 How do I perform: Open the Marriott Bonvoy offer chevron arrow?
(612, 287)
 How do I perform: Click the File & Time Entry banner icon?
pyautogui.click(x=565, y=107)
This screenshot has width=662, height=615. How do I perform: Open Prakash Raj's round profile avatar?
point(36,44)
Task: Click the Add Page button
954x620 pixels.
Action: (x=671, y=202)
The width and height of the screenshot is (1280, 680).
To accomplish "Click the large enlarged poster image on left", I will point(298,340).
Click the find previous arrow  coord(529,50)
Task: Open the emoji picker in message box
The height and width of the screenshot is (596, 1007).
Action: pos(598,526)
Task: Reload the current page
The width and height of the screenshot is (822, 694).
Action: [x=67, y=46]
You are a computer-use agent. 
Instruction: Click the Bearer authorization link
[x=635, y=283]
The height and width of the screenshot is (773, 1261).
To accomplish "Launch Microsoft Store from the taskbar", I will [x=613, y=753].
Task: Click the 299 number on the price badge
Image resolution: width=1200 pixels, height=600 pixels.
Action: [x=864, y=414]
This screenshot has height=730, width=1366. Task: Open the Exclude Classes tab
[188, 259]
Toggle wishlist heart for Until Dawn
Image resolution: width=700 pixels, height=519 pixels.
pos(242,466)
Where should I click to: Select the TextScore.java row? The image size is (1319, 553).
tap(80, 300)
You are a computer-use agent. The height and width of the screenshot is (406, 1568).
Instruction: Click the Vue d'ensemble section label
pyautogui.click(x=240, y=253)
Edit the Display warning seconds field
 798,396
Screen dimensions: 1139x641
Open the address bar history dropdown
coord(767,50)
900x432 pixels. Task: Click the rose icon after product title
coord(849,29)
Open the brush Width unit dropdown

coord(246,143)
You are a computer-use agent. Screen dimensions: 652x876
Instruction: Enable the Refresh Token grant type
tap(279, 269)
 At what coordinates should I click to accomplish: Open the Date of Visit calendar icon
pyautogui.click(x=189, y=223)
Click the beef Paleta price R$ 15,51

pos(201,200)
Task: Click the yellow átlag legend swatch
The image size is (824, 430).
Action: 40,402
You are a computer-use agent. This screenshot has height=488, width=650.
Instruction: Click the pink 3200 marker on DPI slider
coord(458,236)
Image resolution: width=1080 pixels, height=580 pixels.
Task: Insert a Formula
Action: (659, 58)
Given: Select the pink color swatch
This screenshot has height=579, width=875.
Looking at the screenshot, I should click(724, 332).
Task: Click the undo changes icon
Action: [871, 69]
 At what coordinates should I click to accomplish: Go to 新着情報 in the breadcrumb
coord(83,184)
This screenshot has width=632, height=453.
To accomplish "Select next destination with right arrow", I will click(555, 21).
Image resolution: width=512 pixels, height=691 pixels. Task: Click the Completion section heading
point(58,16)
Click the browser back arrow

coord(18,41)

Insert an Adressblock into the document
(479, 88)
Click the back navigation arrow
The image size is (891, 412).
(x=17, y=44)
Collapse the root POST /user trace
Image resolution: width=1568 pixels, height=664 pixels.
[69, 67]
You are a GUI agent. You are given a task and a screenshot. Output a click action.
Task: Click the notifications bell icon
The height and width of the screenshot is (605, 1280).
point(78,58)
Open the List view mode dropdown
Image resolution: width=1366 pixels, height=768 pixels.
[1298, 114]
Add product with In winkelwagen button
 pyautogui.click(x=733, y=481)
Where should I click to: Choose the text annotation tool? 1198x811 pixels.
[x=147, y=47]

=-=-=

TASK DESCRIPTION
Look over the listing and return each line that holds "will".

THE COMPLETED TASK
To accomplish "Click the large enlarged poster image on left", I will point(298,340).
To accomplish "Launch Microsoft Store from the taskbar", I will [x=613, y=753].
To accomplish "Select next destination with right arrow", I will click(555, 21).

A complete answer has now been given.